(What the task requires): State how many lines in the records below contain the word "computer". Nothing else is needed.

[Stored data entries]
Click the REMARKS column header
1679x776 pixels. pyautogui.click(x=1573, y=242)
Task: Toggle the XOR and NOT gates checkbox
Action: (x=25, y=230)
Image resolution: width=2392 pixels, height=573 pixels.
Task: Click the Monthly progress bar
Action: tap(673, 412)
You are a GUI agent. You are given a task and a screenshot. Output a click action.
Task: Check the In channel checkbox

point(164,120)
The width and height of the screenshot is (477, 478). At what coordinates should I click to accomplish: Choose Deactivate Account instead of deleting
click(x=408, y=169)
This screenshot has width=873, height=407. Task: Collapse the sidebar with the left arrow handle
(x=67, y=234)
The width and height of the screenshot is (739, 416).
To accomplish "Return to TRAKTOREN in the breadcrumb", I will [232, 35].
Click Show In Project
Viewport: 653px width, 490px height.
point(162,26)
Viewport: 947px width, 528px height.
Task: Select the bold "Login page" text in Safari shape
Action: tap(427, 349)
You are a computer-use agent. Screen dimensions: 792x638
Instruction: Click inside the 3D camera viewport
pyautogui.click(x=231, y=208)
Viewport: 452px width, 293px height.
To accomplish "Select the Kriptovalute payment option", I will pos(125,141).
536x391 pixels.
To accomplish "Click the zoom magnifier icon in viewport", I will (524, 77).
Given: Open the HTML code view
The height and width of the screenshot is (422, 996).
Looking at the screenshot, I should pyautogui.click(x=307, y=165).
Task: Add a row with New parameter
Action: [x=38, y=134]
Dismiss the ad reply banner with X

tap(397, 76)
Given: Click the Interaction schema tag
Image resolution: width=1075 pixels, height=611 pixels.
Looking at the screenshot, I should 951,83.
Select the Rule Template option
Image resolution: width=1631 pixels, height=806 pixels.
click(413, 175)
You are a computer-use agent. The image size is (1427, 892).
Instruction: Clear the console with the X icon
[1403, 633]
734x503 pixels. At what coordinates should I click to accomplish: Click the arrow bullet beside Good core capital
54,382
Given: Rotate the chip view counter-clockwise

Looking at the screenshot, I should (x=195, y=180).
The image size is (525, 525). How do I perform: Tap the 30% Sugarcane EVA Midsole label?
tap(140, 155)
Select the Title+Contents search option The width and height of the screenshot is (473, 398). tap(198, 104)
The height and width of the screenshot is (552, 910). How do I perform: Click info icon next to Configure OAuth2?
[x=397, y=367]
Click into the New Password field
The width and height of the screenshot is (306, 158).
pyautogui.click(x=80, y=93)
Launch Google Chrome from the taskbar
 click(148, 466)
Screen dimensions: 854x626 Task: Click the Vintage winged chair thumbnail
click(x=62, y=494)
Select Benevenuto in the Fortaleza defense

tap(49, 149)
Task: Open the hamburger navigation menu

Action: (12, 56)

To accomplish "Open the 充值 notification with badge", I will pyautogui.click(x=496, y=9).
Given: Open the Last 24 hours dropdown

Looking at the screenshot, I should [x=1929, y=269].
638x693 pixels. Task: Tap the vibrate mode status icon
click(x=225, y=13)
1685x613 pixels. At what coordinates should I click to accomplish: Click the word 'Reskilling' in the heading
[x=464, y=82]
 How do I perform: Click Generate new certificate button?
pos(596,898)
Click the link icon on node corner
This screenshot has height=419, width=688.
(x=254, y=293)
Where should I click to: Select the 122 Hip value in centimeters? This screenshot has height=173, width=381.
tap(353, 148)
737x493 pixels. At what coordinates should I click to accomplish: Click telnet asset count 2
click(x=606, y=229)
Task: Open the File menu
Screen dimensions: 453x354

(Task response): 2